The connection between executive compensation schemes and performance was brought into sharp focus again in November 2015 when Deutsche Bank’s co-chief executive John Cryan said that bonuses do not encourage banking executives to work harder.
He specified that bankers shouldn’t be rewarded as entrepreneurs, highlighting the underlying belief that bonuses may not drive the behaviours they are intended to. How accurate is his statement?
The theory behind bonuses
Bonuses and other forms of results-driven compensation schemes are part of a wider discussion scientifically framed by agency theorists. It is believed that agency problems – misalignments between shareholders and executives – are best solved using compensation schemes oriented towards shareholder interest.
Alignment, or the perfect match, is achieved when executive compensation is materially linked with shareholder return through stocks or equity – what is technically known as managerial ownership (equity owned by executives).
The logical conclusion of this theory is that by increasing how much equity an executive has in a firm, you also boost the executive’s – and therefore the firm’s – performance. According to this argument, firms with equity-based or results-driven compensation schemes should outperform their counterparts without them.
Do results-based compensation schemes really increase performance?
To better understand these equity-based or results-driven compensation schemes, in 2014 I developed a thesis at the London School of Economics to find links between executive compensation and performance.
To ensure the best possible outcome, my sample needed to represent a business context where managerial ownership is used as a key way of compensating staff and boosting their performance. I chose to focus on private equity-backed buyouts.
Often favoured over bonuses, private equity-backed buyouts use managerial ownership as a main form of compensation. Research using a sample of 76 management buyouts found that managerial ownership percentage increases by a factor of four when the companies turn private.
Several authors have explored the relationship between managerial ownership and operating performance but, surprisingly, the scope of findings does not allow for any definitive conclusions.
There are three key studies on this matter that seem to contradict agency theory, raising doubts on the key premise grounding our general understanding. One of those studies, based on a sample of 283 companies, intersected adjusted levels of operating performance with managerial ownership, both in the years after the initial public offering (IPO) and the first 10 years before the IPO. No relationship was found between operating performance and managerial ownership.
Another piece of research, based on 223 firms, found no statistically significant correlation between ownership structure and firm performance.
In parallel, some studies arguing that there might be a correlation show that the causality between managerial ownership and operating performance has evolved throughout the years to non-linear analysis, making it difficult to draw any linear conclusion.

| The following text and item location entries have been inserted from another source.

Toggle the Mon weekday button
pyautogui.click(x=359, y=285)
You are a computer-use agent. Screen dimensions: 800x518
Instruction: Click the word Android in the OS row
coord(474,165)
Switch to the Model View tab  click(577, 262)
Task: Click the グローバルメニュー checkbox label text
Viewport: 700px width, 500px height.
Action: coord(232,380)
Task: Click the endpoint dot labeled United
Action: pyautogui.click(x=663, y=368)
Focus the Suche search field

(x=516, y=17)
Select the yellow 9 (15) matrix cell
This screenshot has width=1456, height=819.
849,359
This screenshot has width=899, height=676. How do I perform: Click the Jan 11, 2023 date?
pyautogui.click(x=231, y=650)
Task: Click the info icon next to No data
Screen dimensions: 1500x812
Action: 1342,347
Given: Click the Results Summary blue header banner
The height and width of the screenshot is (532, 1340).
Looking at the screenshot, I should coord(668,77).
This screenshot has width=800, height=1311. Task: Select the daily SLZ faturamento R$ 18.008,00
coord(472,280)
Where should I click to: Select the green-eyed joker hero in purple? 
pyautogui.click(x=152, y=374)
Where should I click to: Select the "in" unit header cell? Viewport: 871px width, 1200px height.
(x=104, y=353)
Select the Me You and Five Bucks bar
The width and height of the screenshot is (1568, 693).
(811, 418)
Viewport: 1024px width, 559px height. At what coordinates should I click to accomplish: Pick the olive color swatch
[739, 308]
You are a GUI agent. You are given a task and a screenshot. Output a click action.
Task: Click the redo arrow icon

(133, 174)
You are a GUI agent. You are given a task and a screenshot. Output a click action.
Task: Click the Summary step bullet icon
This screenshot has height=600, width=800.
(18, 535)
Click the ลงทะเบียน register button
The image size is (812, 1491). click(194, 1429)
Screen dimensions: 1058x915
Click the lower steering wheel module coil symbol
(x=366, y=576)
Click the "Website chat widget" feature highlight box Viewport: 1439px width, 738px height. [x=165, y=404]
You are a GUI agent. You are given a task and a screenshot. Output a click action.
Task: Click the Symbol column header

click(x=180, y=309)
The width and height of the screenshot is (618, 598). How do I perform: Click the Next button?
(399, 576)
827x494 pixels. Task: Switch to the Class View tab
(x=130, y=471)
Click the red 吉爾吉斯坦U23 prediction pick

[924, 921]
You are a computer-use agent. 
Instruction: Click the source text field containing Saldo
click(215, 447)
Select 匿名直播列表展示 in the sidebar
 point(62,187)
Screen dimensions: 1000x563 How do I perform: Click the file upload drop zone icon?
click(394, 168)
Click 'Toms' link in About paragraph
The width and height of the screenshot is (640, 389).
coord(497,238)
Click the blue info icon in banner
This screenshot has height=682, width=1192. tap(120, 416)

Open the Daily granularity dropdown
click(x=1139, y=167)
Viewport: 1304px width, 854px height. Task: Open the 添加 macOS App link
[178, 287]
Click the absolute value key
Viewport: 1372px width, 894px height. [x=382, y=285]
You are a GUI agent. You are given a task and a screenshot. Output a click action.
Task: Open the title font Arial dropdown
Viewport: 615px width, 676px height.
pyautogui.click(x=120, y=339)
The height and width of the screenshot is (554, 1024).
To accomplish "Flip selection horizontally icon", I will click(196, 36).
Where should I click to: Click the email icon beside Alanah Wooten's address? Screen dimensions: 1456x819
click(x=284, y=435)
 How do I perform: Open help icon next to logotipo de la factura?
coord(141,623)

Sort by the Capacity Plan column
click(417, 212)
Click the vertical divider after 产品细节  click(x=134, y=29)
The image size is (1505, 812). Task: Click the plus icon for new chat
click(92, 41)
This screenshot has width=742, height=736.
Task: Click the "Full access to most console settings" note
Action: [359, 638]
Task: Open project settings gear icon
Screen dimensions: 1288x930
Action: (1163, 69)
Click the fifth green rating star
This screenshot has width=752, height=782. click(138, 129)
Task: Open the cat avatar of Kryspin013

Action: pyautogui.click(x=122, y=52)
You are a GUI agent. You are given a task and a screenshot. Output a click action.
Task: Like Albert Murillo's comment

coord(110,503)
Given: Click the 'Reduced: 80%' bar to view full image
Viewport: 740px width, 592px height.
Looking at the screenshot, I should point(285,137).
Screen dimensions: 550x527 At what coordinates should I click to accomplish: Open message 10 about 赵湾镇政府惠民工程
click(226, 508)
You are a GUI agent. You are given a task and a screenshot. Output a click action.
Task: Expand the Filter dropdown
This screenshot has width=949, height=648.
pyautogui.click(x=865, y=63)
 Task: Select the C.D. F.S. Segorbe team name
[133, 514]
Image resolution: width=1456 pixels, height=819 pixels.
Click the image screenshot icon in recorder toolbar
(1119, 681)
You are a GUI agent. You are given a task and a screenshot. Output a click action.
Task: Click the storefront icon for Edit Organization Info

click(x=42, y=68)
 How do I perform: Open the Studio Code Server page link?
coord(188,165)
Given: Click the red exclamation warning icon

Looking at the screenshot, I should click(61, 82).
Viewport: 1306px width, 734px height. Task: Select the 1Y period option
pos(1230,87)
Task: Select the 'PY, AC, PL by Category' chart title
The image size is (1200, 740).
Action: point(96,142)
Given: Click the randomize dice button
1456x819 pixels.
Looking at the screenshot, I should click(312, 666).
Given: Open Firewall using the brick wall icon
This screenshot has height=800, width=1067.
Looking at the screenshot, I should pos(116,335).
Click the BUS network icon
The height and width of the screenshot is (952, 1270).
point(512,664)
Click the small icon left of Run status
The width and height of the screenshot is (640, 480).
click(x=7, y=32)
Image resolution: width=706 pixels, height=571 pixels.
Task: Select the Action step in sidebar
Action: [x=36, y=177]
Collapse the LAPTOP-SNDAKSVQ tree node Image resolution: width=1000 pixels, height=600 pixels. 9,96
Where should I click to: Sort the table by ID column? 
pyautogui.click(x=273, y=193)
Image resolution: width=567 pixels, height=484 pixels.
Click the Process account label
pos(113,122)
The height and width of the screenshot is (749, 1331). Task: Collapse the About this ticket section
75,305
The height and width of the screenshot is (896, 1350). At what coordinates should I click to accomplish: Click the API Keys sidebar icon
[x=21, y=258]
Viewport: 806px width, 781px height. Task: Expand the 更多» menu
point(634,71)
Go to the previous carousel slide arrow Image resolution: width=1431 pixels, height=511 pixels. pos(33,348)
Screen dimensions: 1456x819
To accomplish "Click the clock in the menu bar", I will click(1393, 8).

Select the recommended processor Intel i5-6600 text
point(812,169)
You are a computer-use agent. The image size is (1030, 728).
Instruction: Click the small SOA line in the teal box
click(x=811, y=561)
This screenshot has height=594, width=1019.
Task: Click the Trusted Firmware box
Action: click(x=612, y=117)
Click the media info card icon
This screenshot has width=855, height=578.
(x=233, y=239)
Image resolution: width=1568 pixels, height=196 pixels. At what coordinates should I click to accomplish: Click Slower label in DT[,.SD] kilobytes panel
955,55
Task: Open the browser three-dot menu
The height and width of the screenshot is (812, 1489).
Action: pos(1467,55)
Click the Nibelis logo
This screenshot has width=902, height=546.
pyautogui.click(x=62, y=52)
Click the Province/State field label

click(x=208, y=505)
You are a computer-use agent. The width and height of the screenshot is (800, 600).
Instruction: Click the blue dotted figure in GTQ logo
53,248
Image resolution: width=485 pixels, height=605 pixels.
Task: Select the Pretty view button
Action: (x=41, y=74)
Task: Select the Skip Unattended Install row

Building on the existing research
I decided to complement this research by interviewing senior industry executives from private equity across different regions.
It became clear that opinion was divided on managerial ownership as an agency problem-solving tool. Of the executives I spoke to, four in 10 said that managerial ownership was not used as an incentive to encourage value generation.
The same level of disagreement was found when these executives were asked about the relationship between managerial ownership and operating performance. As one of them told me, “managerial ownership does not solve the agency problems. If an executive makes $20 million on stock valuation in one year, he is a very wealthy individual no matter the rate of return measured from his own work or capital. But if a private equity firm does not achieve a return on equity above industry average, it has a problem. The personal wealth of executives and firms are different concepts measured in different ways.”
Owning stocks, as this senior executive highlights, does not mean the executive’s level of ambition will be the same as that of their firm, since the opportunity cost of capital between the two will always be different. So, if it is not possible to clarify the personal ambition of each executive, how much equity should the firm give away to executives in order to align incentives?
How much is too much?
The senior executives I spoke to from the world of private equity who either use managerial ownership or benefit from it explained that management-owned equity has increased, reaching 10% of the equity in some cases.
For these executives, managerial ownership is considered to be a way to align incentives. This is what one executive working in an Azerbaijan manufacturing company acquired by the major local private equity firm told me: “Salaries were reduced and managerial ownership increased, which guided managers to be more aggressive in cost-cutting programmes.”
But even within this group of believers and users of managerial ownership, some of the executives could not report any relationship between managerial ownership and operating performance.
If the convergence of interest between shareholders and executives through the use of managerial ownership cannot be proven or is at best based on a highly controversial hypothesis, why should the convergence happen when bonuses, rather than equity, come into play?